The rules on how and when company directors are exempted from automatic enrolment are not always fully understood.
An individual who is a director of a company is not classed as a worker (and the company is therefore not subject to the employer duties in relation to this individual) unless:
1. the individual works for the company under a contract of employment and
2. there is at least one other person working for the company under a contract of employment.
This exemption can apply to more than one director working for the same company – each director must be considered individually.
So, a director who is not working under an employment contract is never classed as a worker.
However, an individual who is not a director (who may or may not be considered as self-employed for tax purposes) could be assessed as a worker for the purposes of the automatic enrolment duties, if:
i. they provide work or services to the company personally, which means:
• the employer expects them to perform the work themselves, and
• they cannot sub-contract the work or send a substitute (unless they are unable
to perform the work, eg due to sickness).
ii. they are not undertaking the work as part of their own business, which means that most, or all, of the following statements are true: if the employer…
• has control over an individual’s method of work (eg hours worked);
• provides employee benefits;
• bears all the significant financial risks in carrying out the work (eg the worker is not financially responsible for faulty work);
• provides what is required for the individual to carry out the work.
… but this list is not exhaustive, an employer must take into account all relevant considerations and make a reasonable judgement.
So, the exemption depends on understanding the legal arrangements under which any particular individual works for the company. There are four possible types of contract mechanisms:
1. No contract. An individual may hold the office of director and carry out the statutory duties required by the Companies Act 2006 without having a contractual relationship with the company at all. A director in this position is never classed as a worker.
2. Contract to provide work or services to the company personally and they are undertaking the work as part of their own separate business. An individual in this position is never classed as a worker, whether they are a director or not.
3. Contract to provide work or services personally, but not as part of the individual’s own separate business. Ordinarily an individual in this position is classed as a worker. But a director working under this kind of contract is never classed as a worker.

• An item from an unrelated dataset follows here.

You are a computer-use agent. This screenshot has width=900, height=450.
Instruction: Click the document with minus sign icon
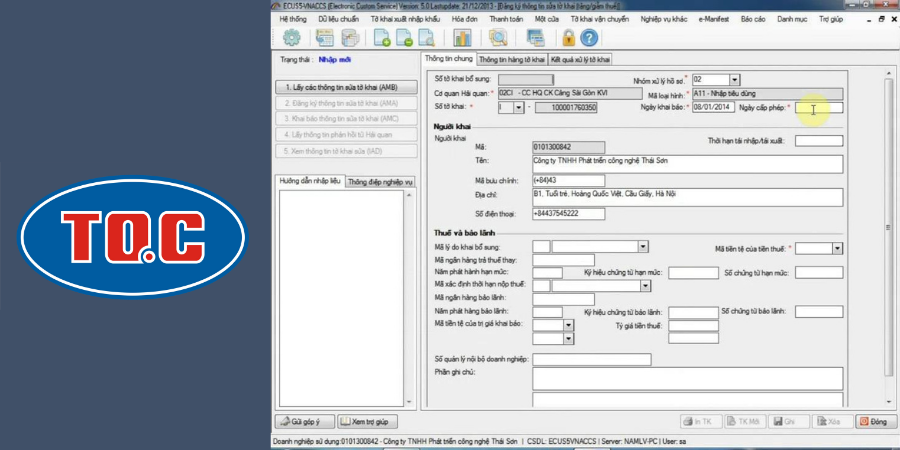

4. Contract of employment. Ordinarily an individual in this position is a worker. A director working under this kind of contract is only classed as a worker if there is at least one other person also working for the company under a contract of employment.
Ordinarily, the employer duties begin to apply to a company on a staging date based on the number of individuals in the company’s largest PAYE scheme on 1 April 2012 and/or the PAYE reference. However, if as at 1 April 2012 a company had a PAYE scheme but did not have any workers (for example, because of the director exemption explained above), it is not an employer and this staging date does not apply.
If such a company then took on a worker before 1 October 2017, it would be classed as a ‘new employer’ and would get a staging date between May 2017 and February 2018 (depending on the date PAYE is first used to pay the worker). If the company took on a worker on or after 1 October 2017, the employer duties apply from the date PAYE is first used.
A. An individual, ‘A’, is the director and sole employee of a company. ‘A’ has a contract of employment, but is not classed as a worker because of the second limb of the director exemption (no one else working for the company under a contract of employment). The employer duties do not arise.
B. An additional director, ‘B’, begins working for the company under a personal services contract. ‘B’ is not classed as a worker because of the first limb of the director exemption (not working under a contract of employment). ‘A’ is still not classed as a worker, because there is still no one else working for the company under a contract of employment.
C. The company then takes on a new member of staff, ‘C’, who is not a director. ‘C’ also works under a personal services contract, and (not being a director) is classed as a worker by virtue of that contract. The company has employer duties in respect of ‘C’, but not in respect of ‘A’ or ‘B’, who continue to be covered by the director exemption for the same reasons as before.
D. The company then takes on a new member of staff, ‘D’ under a contract of employment. The employer duties continue to apply in respect of ‘C’. Now that there is someone else working for the company under a contract of employment, the director exemption ceases to apply to ‘A’, and ‘A’ is now classed as a worker in respect of whom the employer duties apply. However, because ‘B’ continues to work under a personal services contract rather than a contract of employment, the director exemption continues to apply to ‘B’.